# Acadia National Park



## Destin (Sep 30, 2018)

I'm in Acadia National Park on a photography trip until Wednesday or Thursday. I'll be uploading photos here as I edit them. So far it's been an incredible trip!

Note: All Photos taken on the fuji x-t3. I'll note the lens on the individual image. I've got some thoughts developing on the X-T3; mostly positive. But I'm keeping notes on them and will share them following the trip. 

1.) Sunset at Bass Harbor Head Lighthouse. Famous spot, but I had to shoot it. 10-24 f/4.



Bass Harbor Light Sunset by Destin Danser, on Flickr

2.) Jordon Pond Star Trails. 35 f/2. 



Jordan Pond Trails by Destin Danser, on Flickr

3.) Boulder Beach Sunrise. 10-24 f/2. 



Boulder Beach Sunrise by Destin Danser, on Flickr


----------



## jcdeboever (Sep 30, 2018)

Wait, I thought the APC Fujifilm XT series wasn't good for landscapes? Beautiful shots.


----------



## Destin (Sep 30, 2018)

jcdeboever said:


> Wait, I thought the APC Fujifilm XT series wasn't good for landscapes? Beautiful shots.



It’s changing my mind rapidly. But it does have some quirks.


----------



## jcdeboever (Sep 30, 2018)

Destin said:


> jcdeboever said:
> 
> 
> > Wait, I thought the APC Fujifilm XT series wasn't good for landscapes? Beautiful shots.
> ...

Data block:
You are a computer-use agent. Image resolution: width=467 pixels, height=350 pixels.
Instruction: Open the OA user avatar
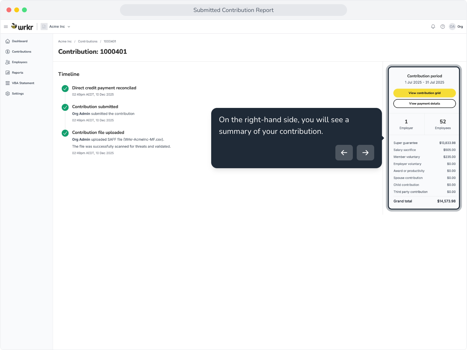coord(452,27)
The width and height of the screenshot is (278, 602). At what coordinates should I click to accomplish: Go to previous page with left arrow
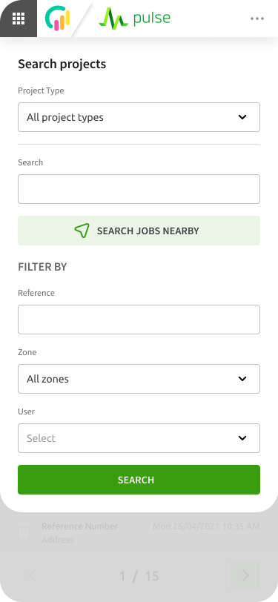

Exercise requirements:
1. In the Acadia National Park thread, which lens was used for the Jordan Pond star trails photo?
2. Please write what comes next in the Acadia National Park thread, picking up after its final line.
The material has no connection to the Acadia National Park thread.

Outputs:
1. A 35 f/2.

2.
Dude, you've had it for a week, lol. AND look at those images, can I slap you now?


----------



## Destin (Sep 30, 2018)

jcdeboever said:


> Destin said:
> 
> 
> > jcdeboever said:
> ...



I’m hard headed. I could probably use a good slap now and then.


----------



## JonA_CT (Sep 30, 2018)

The photos are great, Destin. I especially like #3. I've never been able to make it up to Acadia when I haven't had family business to attend to...it's a haul from here too, and I have a cousin that lives in Blue Hill, so visiting usually precludes a lot of exploring. 

Other than the processing quirks, do you think you'll ever miss the 36mp sensor? I sold a handful of D600 prints in the last few months that people have wanted HUGE -- like 24x36 and bigger. The photos were uncropped, and I still had to upconvert to meet the minimum DPI from the printer.

Then again...Fuji medium-format sounds awesome too...maybe that's just the natural progression.


----------



## SquarePeg (Sep 30, 2018)

Great pics!  How’s the fall color?  We had a few trees here turn overnight. Trying to decide if this weekend or next for White Moubtains.


----------



## Jeff G (Sep 30, 2018)

Destin, really nice set, I REALLY like Boulder Beach.


----------



## Destin (Sep 30, 2018)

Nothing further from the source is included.